Thursday, 30 October 2008
Tamsin by Peter S. Beagle
Isn't it lovely when you find a book that you like so much that you know you'll return to it over and over? I've loved Peter S. Beagle's writing since I read The Last Unicorn in the far-distant past when it was new and I was still a schoolgirl – I devoured it alongside George MacDonald's Phantastes and William Morris's The Wood Beyond the World, and it was Beagle who became my enduring favourite. A few years later I happened across A Fine and Private Place in the library, and was enchanted, but then there was a long silence. There was a showing on television of the animated version of The Last Unicorn, which I found quite charming because I knew the original, but which failed to "take" with the sons in the way that Watership Down or Charlotte's Web had done.
More recently, however, something made me search for information about Beagle – it may have been because I found my copy of The Last Unicorn on a bottom shelf and enjoyed its Thurber-esque handling of fairy tales all over again. And, joy of joys, it looked as though there might be – in a very limited output in the intervening years, what has the man been doing? – two more novels to track down via Abebooks, now that having books sent from the other side of the world has become wickedly cheap and easy. I started with The Innkeeper's Song, which looked to be the more solid read, and mentioned it briefly it here – not as good as the Unicorn, but certainly worth the trouble I'd gone to in getting it (I'm beginning to look forward to re-acquainting myself with it already). I wasn't in a hurry to read Tamsin – I thought it looked, from the descriptions, amiable but possibly slight.

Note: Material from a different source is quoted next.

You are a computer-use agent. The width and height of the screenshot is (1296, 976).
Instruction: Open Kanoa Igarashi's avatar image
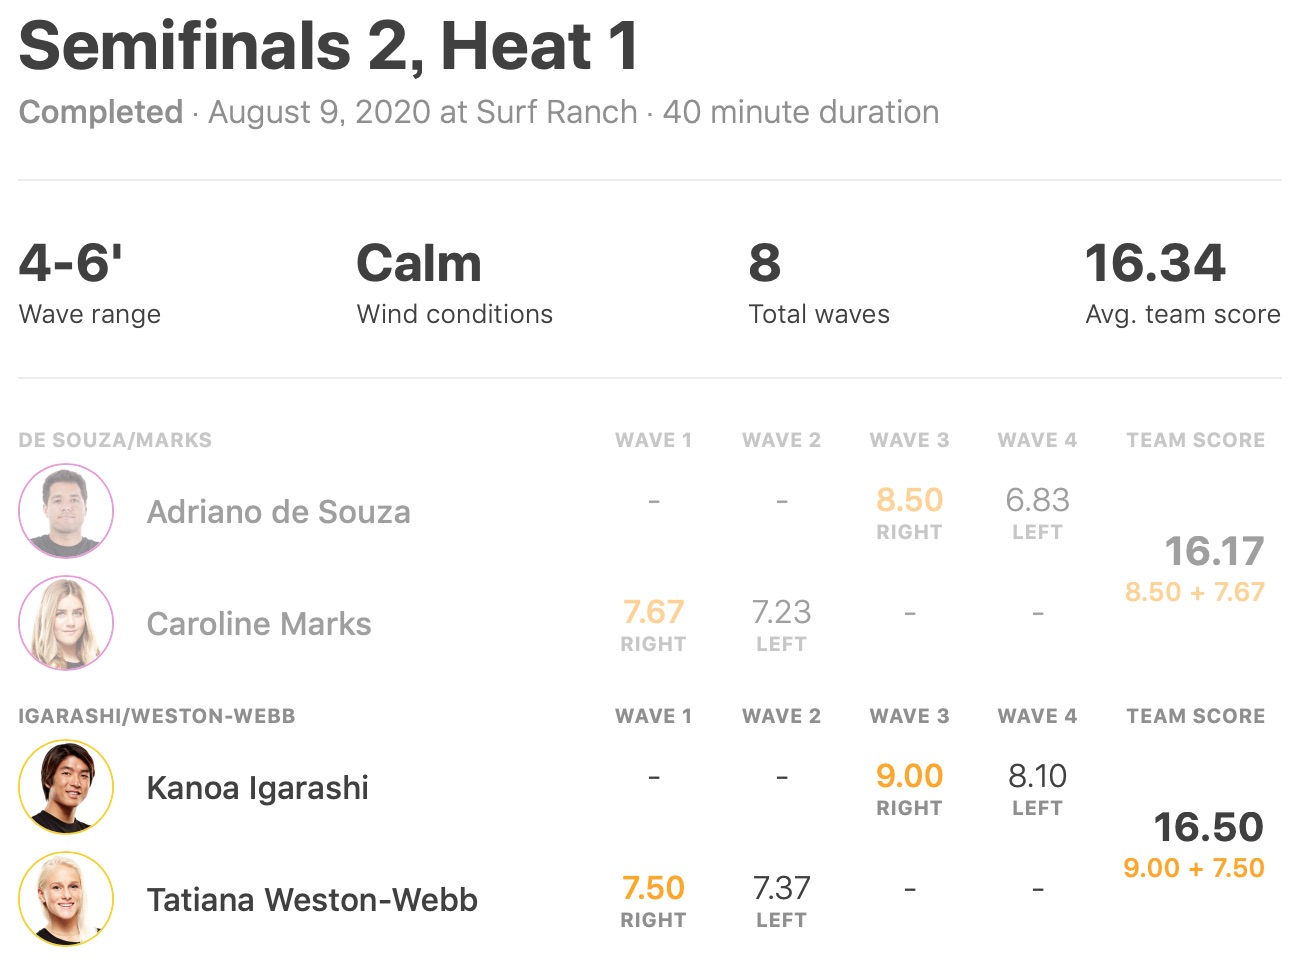tap(66, 787)
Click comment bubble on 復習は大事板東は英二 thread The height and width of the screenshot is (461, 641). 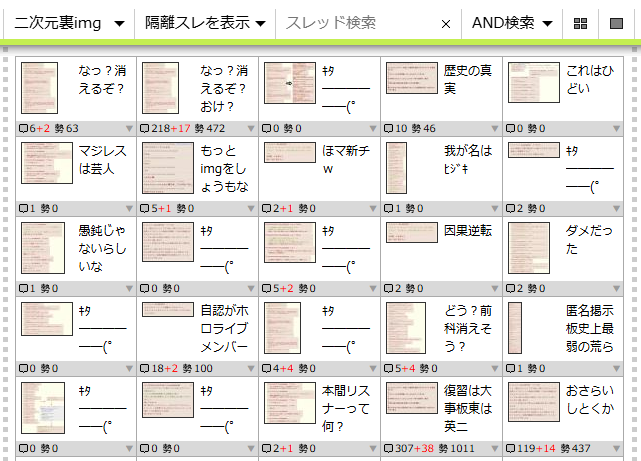pyautogui.click(x=388, y=449)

In the last year, though, I've read several reviews of Tamsin by other bloggers, people such as Chris and Nymeth whose posts I read because I respect their opinions (to the detriment of my book-buying budget), and for a while now I've had it on my TBR pile. The R.I.P. III Challenge seemed to offer the perfect opportunity, particularly when I saw that Susan also planned to read it. So, last weekend, I began reading.
Oh dreadful, blissful dilemma, a book I couldn't put down while at the same time I couldn't bear to finish it. Now, Tamsin is a ghost story - it isn't a weighty book, nor even an especially scary one but I was quickly immersed, even during the opening, set in New York, when our heroine Jenny Gluckstein is a being a whiny, self-absorbed teenager. Jenny is bright, sassy and pretty streetwise, and she is happy and at home in her urban jungle, and is frankly appalled when her mother Sally decides to remarry and drag her off to England, to a new family, Evan and his two sons, Tony and Julian. To make matters worse, they are destined not for London, as originally promised, but to a ancient and crumbling farm in Dorset, and her beloved Mister Cat will have to endure six months' quarantine.
The family – if they can be described as such, with Jenny prickling at every little irritation – struggle at first to settle in the near-derelict manor, hampered by the house's apparent rejection of them and their improvements. It's infested by small snickering creatures, the top floor remains shut off and unexplored, and the farmland is sour and unproductive. When Mister Cat finally arrives he has midnight battles with things with too many legs, but it is his forays into the upper floor which lead to Jenny's discovery of their ghostly neighbours, Tamsin Willoughby and Miss Sophia Brown.
Beagle has a genuine feel for British folklore, I think. There are other North American writers who incorporate themes, motifs and characters into their work (Charles de Lint comes to mind) but it always seems to me that the expansiveness of the New World isn't quite right for the essentially domestic nature of our fairies and monsters. (Neil Gaiman handles this well in American Gods, I think, not only drawing on a tradition from the European continent – expansive in itself - rather than Britain, but in depicting his old gods as suffering from displacement and loss of belief; but then, Gaiman has the advantage of a foot in both worlds, Old and New.) Even that most terrifying of British phenomena, the Wild Hunt, in Beagle's hands becomes – for a moment – a football crowd bent on rather dangerous fun, while by far the most frightening moments come from "real" British history.
Tamsin isn't a book entirely without fault – I did feel that it could have moved at a slightly more leisurely pace (or was that just my greed, and not wanting it to end?) and one or two of the characters could have borne just a shade more development. Jenny herself can be a bit too whiny but then, she is writing with hindsight, and acknowledges that her younger self was a brat. Oh, and the "University of Dorchester" made me splutter with amusement, even allowing for some very strange institutions to have sprung up in the last few years. These are the merest quibbles, however, and my pleasure was enhanced by having spent some time in that part of Dorset – in fact, I read with a particular manor house in mind, and thought readers might enjoy this link to some pictures of Great Houses in Dorset. There isn't a picture of the one I was imagining, but if you scroll down the page to Sandford Orcas Manor you'll see the sort of house I had in mind - although this Tudor building is too early for Beagle's Stourhead Manor, I feel it is a better match for his description than the grander Jacobean houses.